Prowadząca śledztwo smoleńskie Prokuratura Wojskowa nie występowała do MON o przekazanie jej Dziennika Działań Dyżurnej Służby Operacyjnej. Jak dowiedział się dziennikarz Tomasz Skory - prokuratorzy ani o taki dokument nie występowali, ani go nie posiadali i nie posiadają. To efekt sprawdzenia akt śledztwa o które prosiliśmy.

Rzecznik Prokuratury Wojskowej pułkownik Janusz Wójcik wyjaśnia, że śledczy prosili o dokumenty związane z katastrofą smoleńską, niemal wszystkie instytucje, które mogły mieć jakiekolwiek informacje. Również Ministerstwo Obrony Narodowej. Dzienników jednak śledczy nie otrzymali.
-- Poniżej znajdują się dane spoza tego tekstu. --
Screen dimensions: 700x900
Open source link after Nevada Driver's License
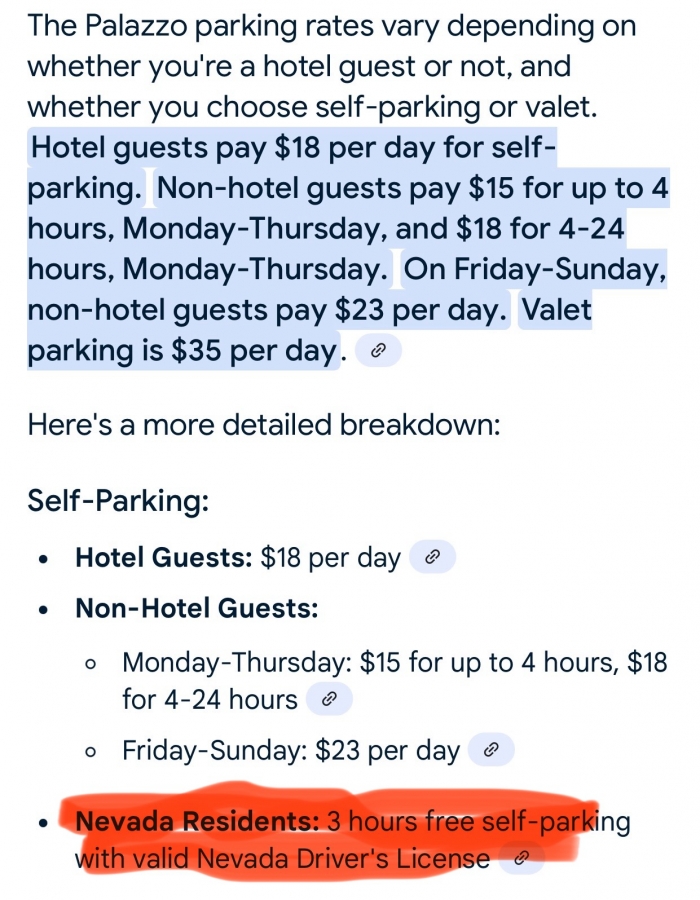521,858
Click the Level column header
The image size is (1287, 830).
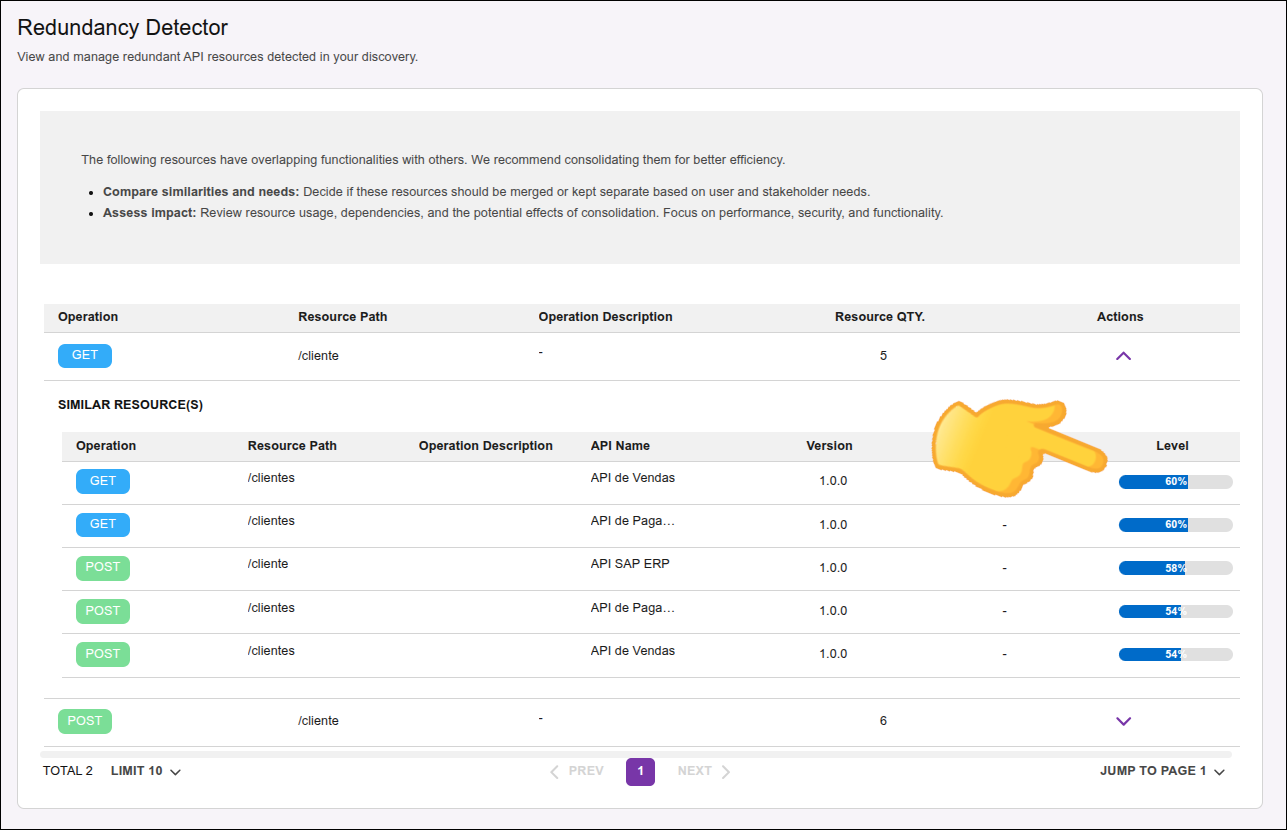coord(1172,445)
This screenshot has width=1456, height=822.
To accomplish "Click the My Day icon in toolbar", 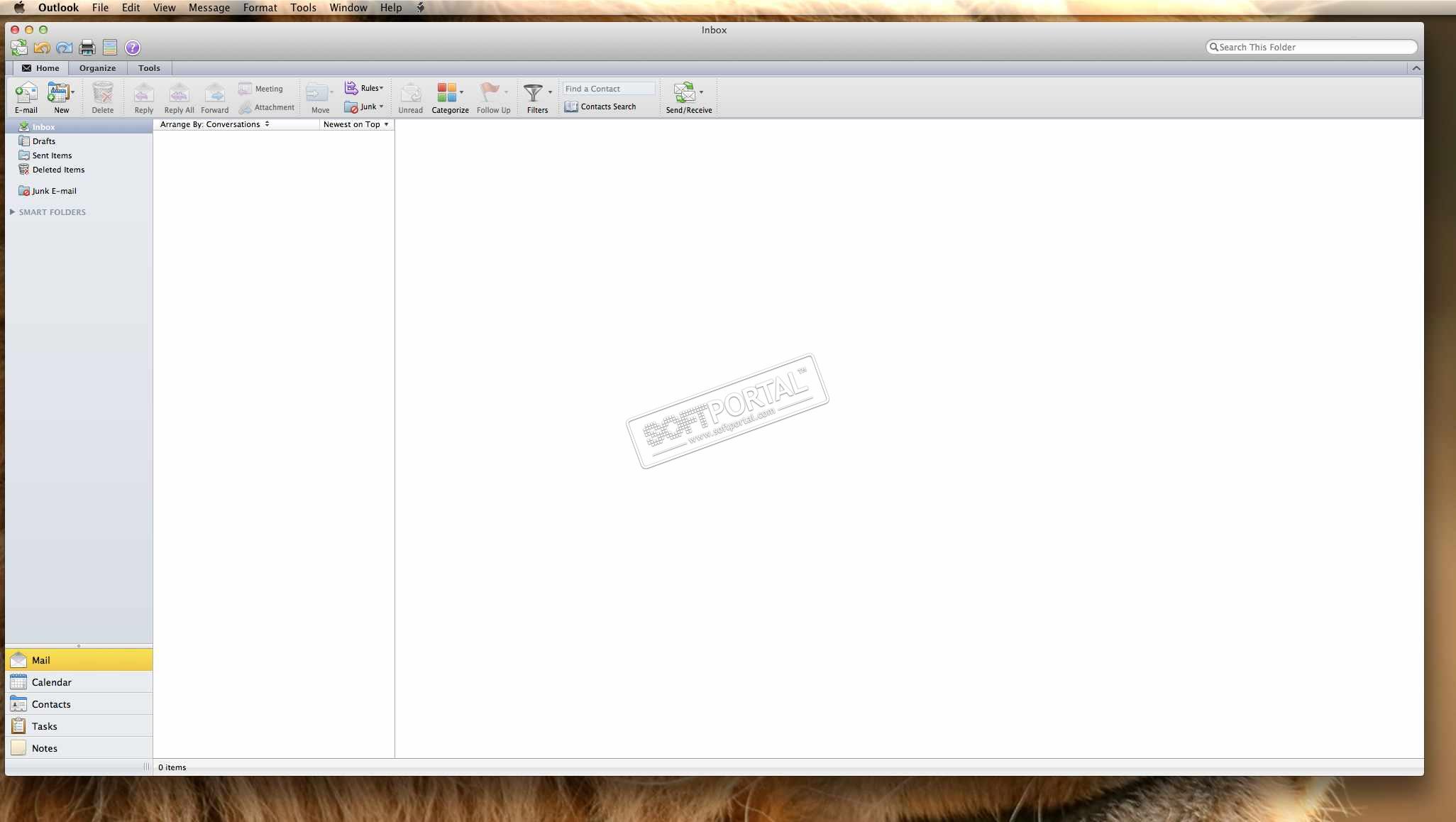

Nie wiadomo nawet, czy prokuratorzy mają dane, które umieszczono w dokumentach, a zachowane w innych archiwach.

Nie wiemy, co było zapisane w Dzienniku Działania Dyżurnej Służby Operacyjnej, bo nie mamy tego dokumentu. W związku z tym, nie można się odnieść do tego pytania. Być może tak, być może nie. Nie znamy treści tego dziennika, więc trudno tu spekulować -  tłumaczy rzecznik Prokuratury Wojskowej pułkownik Janusz Wójcik.

Prokuratorzy czekają teraz na zapowiedziane przez MON doniesienie, w którym być może znajdzie się wykaz dokumentów, składających się na zaginiony Dziennik Działań Dyżurnej Służby Operacyjnej. Wtedy być może uda się ustalić, czy w aktach są poszukiwane dokumenty, czy może ich nie ma.

Komunikat Naczelnej Prokuratury Wojskowej:

Odnosząc się do pytania o Dziennik Działań Dyżurnej Służby Operacyjnej w kontekście ustalenia przyczyn katastrofy smoleńskiej uprzejmie informuję, że Wojskowa Prokuratura Okręgowa w Warszawie w miesiącu kwietniu 2010 r. wystąpiła do wszystkich służb specjalnych, tj. Służby Wywiadu Wojskowego, Służby Kontrwywiadu Wojskowego, Agencji Wywiadu i Agencji Bezpieczeństwa Wewnętrznego o udostępnienie wszelkich informacji dotyczących przygotowania, organizacji i przebiegu lotu samolotu Tu 154M w dn. 10 kwietnia 2010 r.

Niezależnie od powyższego dokonano zabezpieczenia dokumentacji związanej z przygotowaniem i organizacją lotu między innymi w 36 SPLT oraz w Polskiej Agencji Żeglugi Powietrznej nadto zabezpieczono dokumenty Centrum Operacji Powietrznych i Centrum Hydrometeorologii Sił Zbrojnych.

Nadto Prokuratura wystąpiła do Dowództwa Sił Powietrznych, BOR, Ministerstwa Obrony Narodowej, Ministerstwa Spraw Zagranicznych, Kancelarii Prezydenta oraz Kancelarii Premiera o przekazanie wszelkiej dokumentacji związanej z organizacją i przygotowaniem wizyty w dn. 07 i 10 kwietnia 2010 r.

Prokuratura nie występowała odrębnie o przekazanie jej Dziennika Działania Dyżurnej Służby Operacyjnej i takiego dziennika nie posiadała i nie posiada - czytamy w odpowiedzi przesłanej przez śledczych dziennikarzowi RMF FM Tomaszowi Skoremu.